►

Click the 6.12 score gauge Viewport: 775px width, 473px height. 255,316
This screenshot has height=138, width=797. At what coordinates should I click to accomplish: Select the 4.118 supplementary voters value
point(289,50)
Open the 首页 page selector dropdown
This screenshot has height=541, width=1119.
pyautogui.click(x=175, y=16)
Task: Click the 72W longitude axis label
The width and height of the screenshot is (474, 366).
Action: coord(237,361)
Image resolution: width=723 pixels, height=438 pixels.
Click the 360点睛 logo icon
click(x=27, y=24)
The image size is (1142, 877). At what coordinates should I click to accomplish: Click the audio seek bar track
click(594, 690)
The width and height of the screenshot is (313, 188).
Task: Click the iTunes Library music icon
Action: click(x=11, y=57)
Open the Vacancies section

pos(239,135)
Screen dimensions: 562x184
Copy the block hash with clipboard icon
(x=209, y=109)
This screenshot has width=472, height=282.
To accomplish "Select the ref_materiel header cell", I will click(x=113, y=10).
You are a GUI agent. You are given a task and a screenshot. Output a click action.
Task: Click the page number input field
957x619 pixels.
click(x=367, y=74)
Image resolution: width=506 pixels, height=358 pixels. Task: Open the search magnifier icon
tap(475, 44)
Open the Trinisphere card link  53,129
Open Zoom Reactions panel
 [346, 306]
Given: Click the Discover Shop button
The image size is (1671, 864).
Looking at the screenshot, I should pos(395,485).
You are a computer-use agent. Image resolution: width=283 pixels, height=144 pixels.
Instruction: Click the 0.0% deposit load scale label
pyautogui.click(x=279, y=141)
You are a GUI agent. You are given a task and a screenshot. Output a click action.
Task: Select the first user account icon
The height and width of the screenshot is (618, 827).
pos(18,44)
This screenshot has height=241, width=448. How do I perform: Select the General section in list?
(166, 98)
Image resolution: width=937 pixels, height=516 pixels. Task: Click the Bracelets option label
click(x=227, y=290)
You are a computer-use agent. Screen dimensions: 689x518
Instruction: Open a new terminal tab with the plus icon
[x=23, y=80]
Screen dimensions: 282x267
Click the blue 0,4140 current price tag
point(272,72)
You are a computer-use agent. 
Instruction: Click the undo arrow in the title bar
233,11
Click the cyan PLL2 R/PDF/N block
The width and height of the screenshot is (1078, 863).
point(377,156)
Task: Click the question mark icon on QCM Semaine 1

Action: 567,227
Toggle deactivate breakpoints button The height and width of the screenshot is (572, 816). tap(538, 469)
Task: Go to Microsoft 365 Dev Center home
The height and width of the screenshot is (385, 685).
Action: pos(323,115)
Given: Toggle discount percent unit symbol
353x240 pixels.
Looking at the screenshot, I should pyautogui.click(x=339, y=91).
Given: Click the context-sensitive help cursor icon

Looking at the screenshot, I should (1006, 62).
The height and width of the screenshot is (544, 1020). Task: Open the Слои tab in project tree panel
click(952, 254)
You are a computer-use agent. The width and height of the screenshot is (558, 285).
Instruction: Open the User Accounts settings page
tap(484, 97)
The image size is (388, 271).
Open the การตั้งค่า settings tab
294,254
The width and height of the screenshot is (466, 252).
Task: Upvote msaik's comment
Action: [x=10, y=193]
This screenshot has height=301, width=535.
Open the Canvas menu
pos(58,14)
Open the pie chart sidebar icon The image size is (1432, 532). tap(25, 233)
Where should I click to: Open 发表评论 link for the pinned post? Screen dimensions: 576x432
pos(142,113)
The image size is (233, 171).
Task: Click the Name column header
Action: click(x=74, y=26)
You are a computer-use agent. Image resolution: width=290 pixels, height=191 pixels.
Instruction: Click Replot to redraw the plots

◄

▶ Exercise objective: Set down the listing above in its entirety, exactly as written.

▶ Response to this task:
Click the 6.12 score gauge Viewport: 775px width, 473px height. 255,316
This screenshot has height=138, width=797. At what coordinates should I click to accomplish: Select the 4.118 supplementary voters value
point(289,50)
Open the 首页 page selector dropdown
This screenshot has height=541, width=1119.
pyautogui.click(x=175, y=16)
Task: Click the 72W longitude axis label
The width and height of the screenshot is (474, 366).
Action: coord(237,361)
Image resolution: width=723 pixels, height=438 pixels.
Click the 360点睛 logo icon
click(x=27, y=24)
The image size is (1142, 877). At what coordinates should I click to accomplish: Click the audio seek bar track
click(594, 690)
The width and height of the screenshot is (313, 188).
Task: Click the iTunes Library music icon
Action: click(x=11, y=57)
Open the Vacancies section

pos(239,135)
Screen dimensions: 562x184
Copy the block hash with clipboard icon
(x=209, y=109)
This screenshot has width=472, height=282.
To accomplish "Select the ref_materiel header cell", I will click(x=113, y=10).
You are a GUI agent. You are given a task and a screenshot. Output a click action.
Task: Click the page number input field
957x619 pixels.
click(x=367, y=74)
Image resolution: width=506 pixels, height=358 pixels. Task: Open the search magnifier icon
tap(475, 44)
Open the Trinisphere card link  53,129
Open Zoom Reactions panel
 [346, 306]
Given: Click the Discover Shop button
The image size is (1671, 864).
Looking at the screenshot, I should pos(395,485).
You are a computer-use agent. Image resolution: width=283 pixels, height=144 pixels.
Instruction: Click the 0.0% deposit load scale label
pyautogui.click(x=279, y=141)
You are a GUI agent. You are given a task and a screenshot. Output a click action.
Task: Select the first user account icon
The height and width of the screenshot is (618, 827).
pos(18,44)
This screenshot has height=241, width=448. How do I perform: Select the General section in list?
(166, 98)
Image resolution: width=937 pixels, height=516 pixels. Task: Click the Bracelets option label
click(x=227, y=290)
You are a computer-use agent. Screen dimensions: 689x518
Instruction: Open a new terminal tab with the plus icon
[x=23, y=80]
Screen dimensions: 282x267
Click the blue 0,4140 current price tag
point(272,72)
You are a computer-use agent. 
Instruction: Click the undo arrow in the title bar
233,11
Click the cyan PLL2 R/PDF/N block
The width and height of the screenshot is (1078, 863).
point(377,156)
Task: Click the question mark icon on QCM Semaine 1

Action: 567,227
Toggle deactivate breakpoints button The height and width of the screenshot is (572, 816). tap(538, 469)
Task: Go to Microsoft 365 Dev Center home
The height and width of the screenshot is (385, 685).
Action: pos(323,115)
Given: Toggle discount percent unit symbol
353x240 pixels.
Looking at the screenshot, I should pyautogui.click(x=339, y=91).
Given: Click the context-sensitive help cursor icon

Looking at the screenshot, I should (1006, 62).
The height and width of the screenshot is (544, 1020). Task: Open the Слои tab in project tree panel
click(952, 254)
You are a computer-use agent. The width and height of the screenshot is (558, 285).
Instruction: Open the User Accounts settings page
tap(484, 97)
The image size is (388, 271).
Open the การตั้งค่า settings tab
294,254
The width and height of the screenshot is (466, 252).
Task: Upvote msaik's comment
Action: [x=10, y=193]
This screenshot has height=301, width=535.
Open the Canvas menu
pos(58,14)
Open the pie chart sidebar icon The image size is (1432, 532). tap(25, 233)
Where should I click to: Open 发表评论 link for the pinned post? Screen dimensions: 576x432
pos(142,113)
The image size is (233, 171).
Task: Click the Name column header
Action: click(x=74, y=26)
You are a computer-use agent. Image resolution: width=290 pixels, height=191 pixels.
Instruction: Click Replot to redraw the plots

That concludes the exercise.